Consigne> Dans le texte sur la chaleur résiduelle, reprenez le passage qui commence aux mots « Remplacer les énergies » et s'arrête après « et de coûts. », en renommant « énergies fossiles » en « combustibles fossiles ».

Extrait du document>
Chaleur résiduelle

L’exploitation de la chaleur résiduelle

L’idée d’utiliser la chaleur résiduelle (appelée aussi chaleur fatale) pour couvrir les besoins en chauffage et en eau chaude n’est pas nouvelle. En effet, les installations de chauffage à distance jouissaient d’une certaine notoriété dans les années 1960 et 1970, où elles exploitaient des sources de chaleur à haute température. Le développement des pompes à chaleur a permis plus tard d’exploiter la chaleur à plus basse température, ouvrant un potentiel plus grand avec des sources diversifiées. Aujourd’hui, les « chaleurs perdues » ne sont plus une option de la transition énergétique, elles en sont un élément-clé.

La récupération de la chaleur fatale est l’opportunité, pour les entreprises industrielles notamment, de faire des économies et de réduire la facture d’énergie. Les chaleurs perdues peuvent en effet être valorisées soit en interne (pour répondre aux besoins de chaleur de l’entreprise), soit en externe (pour couvrir les besoins d’autres entreprises ou, plus largement, d’un territoire grâce à un système de réseau de chaleur).
Remplacer les énergies fossiles pour le chauffage est sans conteste une question de bon sens. Pourtant, chaque jour, des entreprises et des industries laissent une précieuse source d’énergie thermique s’échapper. Grâce à des mesures ciblées, vous pouvez réaliser d’importantes économies d’énergie et de coûts.

Un potentiel encore grand

Selon SuisseEnergie, le programme d’encouragement de la Confédération en matière d’énergie renouvelable et d’efficacité énergétique, la Suisse dispose de plus d’un millier de réseaux thermiques qui fournissent – selon des indications qui peuvent diverger – entre 6 et 8 TWh de chaleur par an, couvrant ainsi environ 6 à 8% des besoins en chaleur dans notre pays (chiffres 2021). Et selon les « Perspectives Energétiques 2050+ » de l’OFEN, la consommation de chaleur à distance augmentera en particulier dans les ménages privés, où elle triplera pratiquement d’ici à 2050. Elle doublera pratiquement dans le secteur des services pendant la même période alors qu’elle restera à son niveau actuel ans le secteur de l’industrie.

Données fournies>

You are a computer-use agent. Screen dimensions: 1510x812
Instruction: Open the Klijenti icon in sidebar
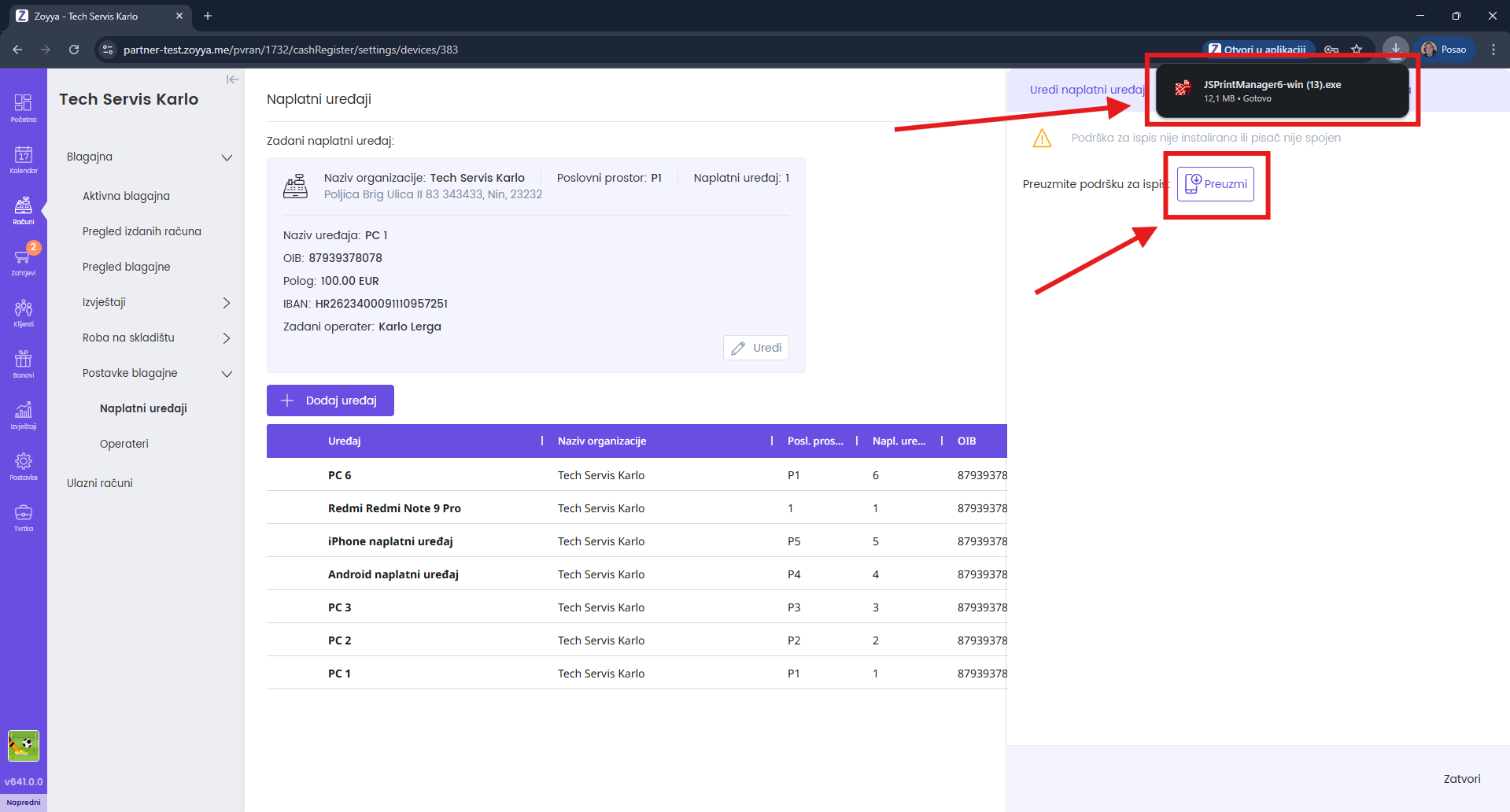23,312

Corrigé>
Remplacer les combustibles fossiles pour le chauffage est sans conteste une question de bon sens. Pourtant, chaque jour, des entreprises et des industries laissent une précieuse source d’énergie thermique s’échapper. Grâce à des mesures ciblées, vous pouvez réaliser d’importantes économies d’énergie et de coûts.